Material to process =
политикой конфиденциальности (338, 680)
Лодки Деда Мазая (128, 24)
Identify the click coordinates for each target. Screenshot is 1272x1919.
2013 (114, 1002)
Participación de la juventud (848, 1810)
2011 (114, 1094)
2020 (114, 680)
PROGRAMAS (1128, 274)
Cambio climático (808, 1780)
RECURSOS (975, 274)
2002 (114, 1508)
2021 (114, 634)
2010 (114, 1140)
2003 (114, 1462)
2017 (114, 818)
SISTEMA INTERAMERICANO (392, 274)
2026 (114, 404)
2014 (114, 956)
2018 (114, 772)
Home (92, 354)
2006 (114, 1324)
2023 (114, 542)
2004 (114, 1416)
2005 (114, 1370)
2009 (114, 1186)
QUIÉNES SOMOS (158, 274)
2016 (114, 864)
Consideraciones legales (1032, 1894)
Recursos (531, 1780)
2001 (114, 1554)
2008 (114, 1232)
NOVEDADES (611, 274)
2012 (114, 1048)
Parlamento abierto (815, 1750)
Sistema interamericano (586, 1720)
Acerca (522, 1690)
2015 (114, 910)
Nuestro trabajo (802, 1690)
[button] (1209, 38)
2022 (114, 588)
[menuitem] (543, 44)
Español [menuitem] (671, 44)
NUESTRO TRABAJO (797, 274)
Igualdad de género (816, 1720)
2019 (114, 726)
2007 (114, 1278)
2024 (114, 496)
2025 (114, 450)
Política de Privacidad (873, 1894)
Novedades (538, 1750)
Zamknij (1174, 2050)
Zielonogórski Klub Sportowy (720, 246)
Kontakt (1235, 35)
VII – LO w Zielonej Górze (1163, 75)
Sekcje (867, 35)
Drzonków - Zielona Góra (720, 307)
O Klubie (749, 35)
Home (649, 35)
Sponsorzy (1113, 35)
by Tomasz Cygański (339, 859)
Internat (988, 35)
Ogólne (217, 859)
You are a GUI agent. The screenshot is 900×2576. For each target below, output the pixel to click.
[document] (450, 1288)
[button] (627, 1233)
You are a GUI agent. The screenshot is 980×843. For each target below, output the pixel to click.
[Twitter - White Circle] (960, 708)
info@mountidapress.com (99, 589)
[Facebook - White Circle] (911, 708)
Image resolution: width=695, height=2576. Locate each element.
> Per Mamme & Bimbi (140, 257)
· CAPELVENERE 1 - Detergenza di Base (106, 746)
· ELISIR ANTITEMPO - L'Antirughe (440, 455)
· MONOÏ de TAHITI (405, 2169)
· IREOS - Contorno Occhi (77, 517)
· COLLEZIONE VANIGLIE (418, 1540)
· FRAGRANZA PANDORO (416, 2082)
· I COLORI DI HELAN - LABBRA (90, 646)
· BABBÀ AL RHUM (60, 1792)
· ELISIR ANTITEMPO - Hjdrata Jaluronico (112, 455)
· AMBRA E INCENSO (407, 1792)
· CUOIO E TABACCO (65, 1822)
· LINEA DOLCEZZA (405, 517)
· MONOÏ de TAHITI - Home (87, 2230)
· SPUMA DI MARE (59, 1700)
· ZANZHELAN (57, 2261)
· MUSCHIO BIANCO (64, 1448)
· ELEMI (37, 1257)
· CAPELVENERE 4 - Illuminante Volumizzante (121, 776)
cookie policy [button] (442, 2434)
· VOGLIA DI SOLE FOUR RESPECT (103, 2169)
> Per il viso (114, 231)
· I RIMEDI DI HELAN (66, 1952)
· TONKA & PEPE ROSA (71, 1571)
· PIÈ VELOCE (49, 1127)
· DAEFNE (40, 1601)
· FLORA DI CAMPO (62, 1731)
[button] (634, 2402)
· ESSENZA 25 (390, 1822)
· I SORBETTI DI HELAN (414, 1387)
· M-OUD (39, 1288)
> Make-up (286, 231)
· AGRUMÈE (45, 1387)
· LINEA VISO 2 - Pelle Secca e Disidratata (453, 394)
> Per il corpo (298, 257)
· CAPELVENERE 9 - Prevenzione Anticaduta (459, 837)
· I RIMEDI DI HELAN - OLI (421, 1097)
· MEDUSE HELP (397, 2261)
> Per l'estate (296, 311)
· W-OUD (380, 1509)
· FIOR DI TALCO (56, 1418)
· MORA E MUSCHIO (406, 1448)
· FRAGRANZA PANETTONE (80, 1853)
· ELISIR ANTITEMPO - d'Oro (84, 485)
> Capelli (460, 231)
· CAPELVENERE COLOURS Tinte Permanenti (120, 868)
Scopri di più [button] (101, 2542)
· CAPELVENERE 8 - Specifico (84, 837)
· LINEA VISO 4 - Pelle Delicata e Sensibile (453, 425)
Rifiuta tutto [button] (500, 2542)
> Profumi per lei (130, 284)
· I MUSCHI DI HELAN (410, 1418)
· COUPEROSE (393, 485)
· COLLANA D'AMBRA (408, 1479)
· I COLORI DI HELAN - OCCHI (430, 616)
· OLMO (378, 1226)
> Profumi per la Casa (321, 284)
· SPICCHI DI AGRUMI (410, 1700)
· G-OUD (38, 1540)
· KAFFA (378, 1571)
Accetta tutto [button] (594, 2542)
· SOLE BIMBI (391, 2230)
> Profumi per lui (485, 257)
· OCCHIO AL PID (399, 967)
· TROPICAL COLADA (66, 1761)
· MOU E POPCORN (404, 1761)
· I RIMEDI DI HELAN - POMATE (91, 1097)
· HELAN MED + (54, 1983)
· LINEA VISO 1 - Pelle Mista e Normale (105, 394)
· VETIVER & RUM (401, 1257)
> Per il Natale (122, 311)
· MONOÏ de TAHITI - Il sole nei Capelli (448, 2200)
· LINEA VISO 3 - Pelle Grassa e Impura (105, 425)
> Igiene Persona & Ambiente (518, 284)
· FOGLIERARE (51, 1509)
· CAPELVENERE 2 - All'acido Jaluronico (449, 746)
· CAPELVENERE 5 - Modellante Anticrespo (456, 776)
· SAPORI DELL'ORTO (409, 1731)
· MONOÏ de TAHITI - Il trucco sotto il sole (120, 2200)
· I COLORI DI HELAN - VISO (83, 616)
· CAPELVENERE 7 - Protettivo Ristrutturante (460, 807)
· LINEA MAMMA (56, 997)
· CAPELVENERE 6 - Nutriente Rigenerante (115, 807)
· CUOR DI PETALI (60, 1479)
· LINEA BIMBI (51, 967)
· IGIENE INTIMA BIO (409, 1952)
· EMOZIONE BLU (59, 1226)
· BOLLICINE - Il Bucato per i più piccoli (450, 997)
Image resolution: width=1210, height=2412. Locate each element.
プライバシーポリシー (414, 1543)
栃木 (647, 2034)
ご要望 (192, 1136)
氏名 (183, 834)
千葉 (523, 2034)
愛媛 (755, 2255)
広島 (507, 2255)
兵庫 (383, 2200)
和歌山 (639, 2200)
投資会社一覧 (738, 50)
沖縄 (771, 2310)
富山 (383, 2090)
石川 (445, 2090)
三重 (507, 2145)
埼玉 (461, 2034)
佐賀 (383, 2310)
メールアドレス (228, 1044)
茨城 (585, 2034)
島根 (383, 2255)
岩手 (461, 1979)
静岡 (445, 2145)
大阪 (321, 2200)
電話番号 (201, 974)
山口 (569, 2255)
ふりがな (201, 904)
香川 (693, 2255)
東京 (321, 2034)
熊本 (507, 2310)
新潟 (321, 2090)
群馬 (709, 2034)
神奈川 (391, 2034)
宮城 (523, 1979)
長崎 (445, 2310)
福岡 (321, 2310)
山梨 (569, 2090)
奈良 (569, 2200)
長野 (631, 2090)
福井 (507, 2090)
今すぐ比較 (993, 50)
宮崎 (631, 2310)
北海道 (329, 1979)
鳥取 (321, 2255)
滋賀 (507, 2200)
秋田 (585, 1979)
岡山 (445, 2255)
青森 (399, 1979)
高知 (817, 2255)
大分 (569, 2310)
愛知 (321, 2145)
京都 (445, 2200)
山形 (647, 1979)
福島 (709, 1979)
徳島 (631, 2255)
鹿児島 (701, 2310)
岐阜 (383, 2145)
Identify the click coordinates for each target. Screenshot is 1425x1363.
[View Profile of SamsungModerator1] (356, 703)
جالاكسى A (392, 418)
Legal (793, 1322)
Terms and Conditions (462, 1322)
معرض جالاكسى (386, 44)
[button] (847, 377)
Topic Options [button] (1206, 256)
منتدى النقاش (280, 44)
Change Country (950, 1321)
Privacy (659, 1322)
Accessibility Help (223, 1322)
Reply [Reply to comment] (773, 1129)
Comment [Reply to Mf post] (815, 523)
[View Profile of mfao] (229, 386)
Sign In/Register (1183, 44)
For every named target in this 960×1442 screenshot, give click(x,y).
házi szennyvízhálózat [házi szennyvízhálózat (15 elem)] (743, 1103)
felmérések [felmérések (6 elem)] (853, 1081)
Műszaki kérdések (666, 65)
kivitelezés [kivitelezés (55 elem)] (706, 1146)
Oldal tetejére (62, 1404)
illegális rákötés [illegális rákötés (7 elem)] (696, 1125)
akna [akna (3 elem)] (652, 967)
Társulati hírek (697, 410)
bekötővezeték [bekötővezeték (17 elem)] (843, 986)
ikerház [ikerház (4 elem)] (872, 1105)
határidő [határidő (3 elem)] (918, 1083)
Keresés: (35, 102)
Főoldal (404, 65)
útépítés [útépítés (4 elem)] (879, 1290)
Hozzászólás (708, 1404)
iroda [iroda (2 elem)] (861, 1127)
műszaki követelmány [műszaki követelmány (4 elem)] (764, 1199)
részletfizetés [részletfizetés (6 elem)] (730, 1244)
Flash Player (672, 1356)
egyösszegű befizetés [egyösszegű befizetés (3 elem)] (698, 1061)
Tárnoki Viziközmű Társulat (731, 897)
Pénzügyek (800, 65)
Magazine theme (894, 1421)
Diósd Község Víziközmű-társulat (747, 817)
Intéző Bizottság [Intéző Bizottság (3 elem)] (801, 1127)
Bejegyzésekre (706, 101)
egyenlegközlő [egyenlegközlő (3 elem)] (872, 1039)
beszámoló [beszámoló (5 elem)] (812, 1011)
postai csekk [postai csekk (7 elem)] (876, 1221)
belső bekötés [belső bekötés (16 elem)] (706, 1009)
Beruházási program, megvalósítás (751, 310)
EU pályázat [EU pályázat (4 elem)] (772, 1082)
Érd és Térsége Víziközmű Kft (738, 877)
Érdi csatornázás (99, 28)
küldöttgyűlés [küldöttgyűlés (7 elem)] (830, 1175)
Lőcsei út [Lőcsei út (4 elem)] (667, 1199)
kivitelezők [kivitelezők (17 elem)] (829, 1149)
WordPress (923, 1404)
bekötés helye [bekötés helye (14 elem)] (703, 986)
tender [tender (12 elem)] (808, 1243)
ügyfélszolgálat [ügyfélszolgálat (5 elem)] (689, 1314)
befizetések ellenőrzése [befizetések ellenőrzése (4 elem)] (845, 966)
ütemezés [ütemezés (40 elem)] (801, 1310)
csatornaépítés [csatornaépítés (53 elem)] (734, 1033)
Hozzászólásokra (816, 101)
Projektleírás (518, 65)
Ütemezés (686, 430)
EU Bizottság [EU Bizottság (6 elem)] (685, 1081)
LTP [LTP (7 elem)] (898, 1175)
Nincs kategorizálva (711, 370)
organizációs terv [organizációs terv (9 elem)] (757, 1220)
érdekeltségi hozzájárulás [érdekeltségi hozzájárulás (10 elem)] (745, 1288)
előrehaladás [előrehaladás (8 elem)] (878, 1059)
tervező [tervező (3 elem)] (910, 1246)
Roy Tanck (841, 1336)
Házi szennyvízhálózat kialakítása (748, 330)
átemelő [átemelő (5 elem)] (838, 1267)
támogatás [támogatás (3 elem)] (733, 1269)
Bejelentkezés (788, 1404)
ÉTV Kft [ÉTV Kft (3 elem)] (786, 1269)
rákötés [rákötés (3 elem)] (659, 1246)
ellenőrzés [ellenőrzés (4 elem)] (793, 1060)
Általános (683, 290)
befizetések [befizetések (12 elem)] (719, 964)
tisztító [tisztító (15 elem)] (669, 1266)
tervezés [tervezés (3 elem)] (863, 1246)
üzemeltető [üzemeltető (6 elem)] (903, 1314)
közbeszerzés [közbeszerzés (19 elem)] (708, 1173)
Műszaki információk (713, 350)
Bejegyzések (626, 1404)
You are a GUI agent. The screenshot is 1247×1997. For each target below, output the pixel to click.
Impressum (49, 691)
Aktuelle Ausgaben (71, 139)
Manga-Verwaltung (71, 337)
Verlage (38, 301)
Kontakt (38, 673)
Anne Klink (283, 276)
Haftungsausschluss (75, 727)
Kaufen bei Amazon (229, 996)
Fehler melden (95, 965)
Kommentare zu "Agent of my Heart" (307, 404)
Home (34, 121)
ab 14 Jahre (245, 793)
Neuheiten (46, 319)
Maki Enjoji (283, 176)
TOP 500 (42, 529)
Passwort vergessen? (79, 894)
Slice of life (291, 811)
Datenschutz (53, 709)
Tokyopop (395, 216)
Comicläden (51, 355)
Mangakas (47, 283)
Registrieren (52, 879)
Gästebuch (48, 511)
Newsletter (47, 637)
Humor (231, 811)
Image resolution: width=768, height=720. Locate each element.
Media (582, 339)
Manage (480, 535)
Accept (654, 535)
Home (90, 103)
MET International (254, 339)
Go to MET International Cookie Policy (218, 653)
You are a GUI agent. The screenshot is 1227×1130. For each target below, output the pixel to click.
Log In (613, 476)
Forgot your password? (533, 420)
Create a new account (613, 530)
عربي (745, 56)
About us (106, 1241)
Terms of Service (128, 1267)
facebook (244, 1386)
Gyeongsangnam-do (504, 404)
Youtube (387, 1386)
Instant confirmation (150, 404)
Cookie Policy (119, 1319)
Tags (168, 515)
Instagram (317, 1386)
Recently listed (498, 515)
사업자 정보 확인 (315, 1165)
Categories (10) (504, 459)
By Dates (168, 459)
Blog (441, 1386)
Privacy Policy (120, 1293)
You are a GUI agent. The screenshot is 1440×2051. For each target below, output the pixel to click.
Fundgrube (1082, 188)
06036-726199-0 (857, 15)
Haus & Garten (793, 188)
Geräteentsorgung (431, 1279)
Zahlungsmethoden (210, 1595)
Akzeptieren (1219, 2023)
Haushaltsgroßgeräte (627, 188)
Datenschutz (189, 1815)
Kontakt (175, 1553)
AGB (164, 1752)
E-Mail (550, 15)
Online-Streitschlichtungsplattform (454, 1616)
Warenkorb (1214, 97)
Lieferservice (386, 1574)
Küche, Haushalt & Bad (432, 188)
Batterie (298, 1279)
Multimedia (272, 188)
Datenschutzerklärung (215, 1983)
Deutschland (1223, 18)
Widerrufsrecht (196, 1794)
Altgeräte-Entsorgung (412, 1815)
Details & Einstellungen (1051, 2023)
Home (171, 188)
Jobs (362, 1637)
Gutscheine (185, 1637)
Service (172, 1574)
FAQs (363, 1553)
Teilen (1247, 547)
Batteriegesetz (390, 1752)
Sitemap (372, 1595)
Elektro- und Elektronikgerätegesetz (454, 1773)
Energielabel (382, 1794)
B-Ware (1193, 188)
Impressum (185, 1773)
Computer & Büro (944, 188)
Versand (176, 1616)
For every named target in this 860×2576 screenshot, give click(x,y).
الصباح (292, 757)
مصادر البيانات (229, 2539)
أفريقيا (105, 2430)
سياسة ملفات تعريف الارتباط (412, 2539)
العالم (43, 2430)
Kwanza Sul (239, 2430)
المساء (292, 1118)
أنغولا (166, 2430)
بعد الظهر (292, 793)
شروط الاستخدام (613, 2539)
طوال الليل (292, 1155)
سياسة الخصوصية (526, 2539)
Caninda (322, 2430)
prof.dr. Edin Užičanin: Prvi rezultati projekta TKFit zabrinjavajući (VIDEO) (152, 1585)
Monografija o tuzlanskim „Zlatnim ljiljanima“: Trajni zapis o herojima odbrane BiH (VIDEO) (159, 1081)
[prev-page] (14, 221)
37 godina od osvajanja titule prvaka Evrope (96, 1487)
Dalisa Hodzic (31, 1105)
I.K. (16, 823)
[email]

What you should do = Please copy out everything in the records from the line containing "részletfizetés [részletfizetés (6" down to the line containing "ütemezés [ütemezés (40 elem)] (801, 1310)", both ends included, with each coordinate in the answers multiplied by 0.25 and rounded to a whole number, halves rounded up. Return only those lines.

Right answer =
részletfizetés [részletfizetés (6 elem)] (183, 311)
Flash Player (168, 339)
egyösszegű befizetés [egyösszegű befizetés (3 elem)] (175, 265)
Tárnoki Viziközmű Társulat (183, 224)
Pénzügyek (200, 16)
Magazine theme (224, 355)
Diósd Község Víziközmű-társulat (187, 204)
Intéző Bizottság [Intéző Bizottság (3 elem)] (200, 282)
Bejegyzésekre (177, 25)
egyenlegközlő [egyenlegközlő (3 elem)] (218, 260)
beszámoló [beszámoló (5 elem)] (203, 253)
postai csekk [postai csekk (7 elem)] (219, 305)
belső bekötés [belső bekötés (16 elem)] (177, 252)
Beruházási program, megvalósítás (188, 78)
EU pályázat [EU pályázat (4 elem)] (193, 271)
Érd és Térsége Víziközmű Kft (185, 219)
Érdi csatornázás (25, 7)
küldöttgyűlés [küldöttgyűlés (7 elem)] (208, 294)
Lőcsei út [Lőcsei út (4 elem)] (167, 300)
kivitelezők [kivitelezők (17 elem)] (207, 287)
WordPress (231, 351)
bekötés helye [bekötés helye (14 elem)] (176, 247)
tender [tender (12 elem)] (202, 311)
ügyfélszolgálat [ügyfélszolgálat (5 elem)] (172, 329)
befizetések ellenőrzése [befizetések ellenőrzése (4 elem)] (211, 242)
ütemezés [ütemezés (40 elem)] (200, 328)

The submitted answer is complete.